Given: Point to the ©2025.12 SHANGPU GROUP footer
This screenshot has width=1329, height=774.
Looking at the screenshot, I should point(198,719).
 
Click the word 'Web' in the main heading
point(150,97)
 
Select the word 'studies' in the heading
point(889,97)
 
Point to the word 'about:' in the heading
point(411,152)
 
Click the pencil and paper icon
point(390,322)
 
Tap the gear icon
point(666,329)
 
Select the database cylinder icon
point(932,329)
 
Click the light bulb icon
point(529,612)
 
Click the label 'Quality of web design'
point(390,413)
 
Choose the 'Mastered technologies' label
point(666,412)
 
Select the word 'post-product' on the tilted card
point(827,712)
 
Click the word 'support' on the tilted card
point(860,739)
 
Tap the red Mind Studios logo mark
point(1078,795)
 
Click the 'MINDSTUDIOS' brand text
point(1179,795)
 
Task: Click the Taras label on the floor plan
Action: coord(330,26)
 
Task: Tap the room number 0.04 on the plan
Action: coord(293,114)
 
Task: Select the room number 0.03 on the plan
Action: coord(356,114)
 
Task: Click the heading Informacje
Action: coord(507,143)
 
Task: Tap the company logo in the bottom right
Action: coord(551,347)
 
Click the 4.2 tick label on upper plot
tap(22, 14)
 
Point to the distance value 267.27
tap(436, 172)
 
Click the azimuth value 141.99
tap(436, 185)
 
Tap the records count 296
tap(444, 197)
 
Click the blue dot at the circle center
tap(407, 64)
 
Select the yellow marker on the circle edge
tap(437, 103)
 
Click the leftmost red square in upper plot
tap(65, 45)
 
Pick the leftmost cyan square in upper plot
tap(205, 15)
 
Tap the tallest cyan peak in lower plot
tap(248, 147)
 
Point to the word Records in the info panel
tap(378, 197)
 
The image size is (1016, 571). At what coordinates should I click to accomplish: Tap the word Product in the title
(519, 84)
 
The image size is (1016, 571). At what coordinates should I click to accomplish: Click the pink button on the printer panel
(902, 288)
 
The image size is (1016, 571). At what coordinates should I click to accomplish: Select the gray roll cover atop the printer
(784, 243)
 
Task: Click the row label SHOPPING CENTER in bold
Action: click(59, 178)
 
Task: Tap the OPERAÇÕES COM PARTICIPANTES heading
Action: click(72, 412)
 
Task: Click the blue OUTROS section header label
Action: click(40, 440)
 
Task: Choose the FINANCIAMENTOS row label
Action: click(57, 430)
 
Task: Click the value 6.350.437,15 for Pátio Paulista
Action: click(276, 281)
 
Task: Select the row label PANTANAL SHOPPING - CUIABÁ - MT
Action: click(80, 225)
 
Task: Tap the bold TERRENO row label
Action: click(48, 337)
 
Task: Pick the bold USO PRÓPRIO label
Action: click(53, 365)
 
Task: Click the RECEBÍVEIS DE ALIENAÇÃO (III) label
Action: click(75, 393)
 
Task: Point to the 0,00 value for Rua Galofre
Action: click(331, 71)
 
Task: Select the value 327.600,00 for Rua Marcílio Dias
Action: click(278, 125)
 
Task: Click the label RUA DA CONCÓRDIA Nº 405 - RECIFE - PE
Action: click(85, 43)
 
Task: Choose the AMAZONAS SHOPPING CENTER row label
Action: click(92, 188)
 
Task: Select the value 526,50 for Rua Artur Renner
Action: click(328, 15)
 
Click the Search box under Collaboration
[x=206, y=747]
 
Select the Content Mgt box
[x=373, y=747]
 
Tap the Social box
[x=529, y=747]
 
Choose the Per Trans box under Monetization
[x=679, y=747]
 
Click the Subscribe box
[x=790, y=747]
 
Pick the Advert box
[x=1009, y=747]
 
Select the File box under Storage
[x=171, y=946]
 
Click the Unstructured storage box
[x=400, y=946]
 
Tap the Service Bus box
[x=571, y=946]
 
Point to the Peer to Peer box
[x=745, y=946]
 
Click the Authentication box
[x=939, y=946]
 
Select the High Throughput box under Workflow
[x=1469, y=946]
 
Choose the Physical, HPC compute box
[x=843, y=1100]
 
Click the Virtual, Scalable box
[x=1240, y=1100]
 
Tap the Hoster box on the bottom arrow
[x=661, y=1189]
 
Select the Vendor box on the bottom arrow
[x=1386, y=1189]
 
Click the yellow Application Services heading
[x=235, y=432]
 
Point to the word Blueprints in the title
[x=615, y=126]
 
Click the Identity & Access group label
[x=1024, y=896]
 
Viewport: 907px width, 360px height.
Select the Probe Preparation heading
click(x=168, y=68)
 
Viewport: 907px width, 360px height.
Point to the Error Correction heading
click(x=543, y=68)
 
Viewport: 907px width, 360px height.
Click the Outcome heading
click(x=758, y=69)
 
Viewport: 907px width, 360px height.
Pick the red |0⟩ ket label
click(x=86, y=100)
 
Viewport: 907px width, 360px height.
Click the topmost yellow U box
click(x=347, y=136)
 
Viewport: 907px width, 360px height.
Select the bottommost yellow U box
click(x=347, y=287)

■ ■ ■ ■ ■

Work required — Copy the data above verbatim, from the line with "Select the File box under Storage" through the line with "[x=661, y=1189]", both lines included.

Task result —
Select the File box under Storage
[x=171, y=946]
 
Click the Unstructured storage box
[x=400, y=946]
 
Tap the Service Bus box
[x=571, y=946]
 
Point to the Peer to Peer box
[x=745, y=946]
 
Click the Authentication box
[x=939, y=946]
 
Select the High Throughput box under Workflow
[x=1469, y=946]
 
Choose the Physical, HPC compute box
[x=843, y=1100]
 
Click the Virtual, Scalable box
[x=1240, y=1100]
 
Tap the Hoster box on the bottom arrow
[x=661, y=1189]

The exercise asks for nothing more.